Unia Polityki Realnej w kwestii działalności związków zawodowych ma zróżnicowane podejście. Tradycyjnie uznajemy, że relacje pomiędzy pracownikiem i pracodawcą powinny układać się na zasadzie wzajemnych, dobrowolnych umów. Istnienie związków zawodowych w przedsiębiorstwach prywatnych jest łamaniem tej zasady. Inaczej jest w przedsiębiorstwach państwowych.

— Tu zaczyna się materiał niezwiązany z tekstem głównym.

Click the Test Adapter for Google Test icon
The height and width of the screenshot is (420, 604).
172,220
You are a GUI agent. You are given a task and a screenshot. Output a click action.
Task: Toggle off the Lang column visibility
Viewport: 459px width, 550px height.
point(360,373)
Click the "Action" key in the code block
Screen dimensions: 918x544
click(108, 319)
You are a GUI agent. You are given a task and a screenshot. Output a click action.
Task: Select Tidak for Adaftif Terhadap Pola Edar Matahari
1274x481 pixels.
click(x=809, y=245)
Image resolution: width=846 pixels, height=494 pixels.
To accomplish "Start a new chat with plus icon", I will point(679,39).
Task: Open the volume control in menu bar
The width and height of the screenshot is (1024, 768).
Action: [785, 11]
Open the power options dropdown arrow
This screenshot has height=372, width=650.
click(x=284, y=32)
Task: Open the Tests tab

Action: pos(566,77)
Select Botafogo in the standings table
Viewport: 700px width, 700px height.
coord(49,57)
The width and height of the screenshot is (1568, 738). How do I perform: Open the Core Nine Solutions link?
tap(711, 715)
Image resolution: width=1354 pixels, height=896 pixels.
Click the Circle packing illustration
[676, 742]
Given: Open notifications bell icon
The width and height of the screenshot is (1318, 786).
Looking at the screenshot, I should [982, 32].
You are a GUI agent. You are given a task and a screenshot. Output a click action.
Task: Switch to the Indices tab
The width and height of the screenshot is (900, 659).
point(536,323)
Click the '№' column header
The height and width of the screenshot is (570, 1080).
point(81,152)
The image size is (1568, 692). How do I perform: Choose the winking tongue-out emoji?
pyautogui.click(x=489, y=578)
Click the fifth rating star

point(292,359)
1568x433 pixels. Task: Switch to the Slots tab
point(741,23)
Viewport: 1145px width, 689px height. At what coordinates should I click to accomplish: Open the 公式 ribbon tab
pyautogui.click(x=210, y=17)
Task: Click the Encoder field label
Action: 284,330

Wczoraj media doniosły o protestach związkowców z dwu znanych fabryk: Fiata i Bumaru-Łabędy. W pierwszym przypadku związkowcy domagają się od polskiego rządu ingerencji w decyzję koncernu Fiat o przeniesieniu produkcji modelu panda do Włoch. Nie widzę w tym sensu. W jaki sposób polski rząd ma wpłynąć na zmianę decyzji prywatnego przedsiębiorcy – za pomocą szantażu czy łapówki z naszych podatków? W drugim przypadku związkowcy zachowują się racjonalnie, adresując żądania do właściciela, którym jest Skarb Państwa. Między innymi dlatego należy sprywatyzować spółki Skarbu Państwa, żeby rząd nie zajmował się negocjacjami z pracownikami żadnego zakładu – komentuje Tomasz Brzezina, członek Rady Głównej UPR.
W pewnych sytuacjach, gdy nieuczciwy urzędnik sprawujący funkcje właścicielskie nad majątkiem państwowym ewidentnie działa na jego szkodę, działania związków zawodowych przeciwdziałających popełnieniu przestępstwa należy uznać za całkowicie uzasadnione.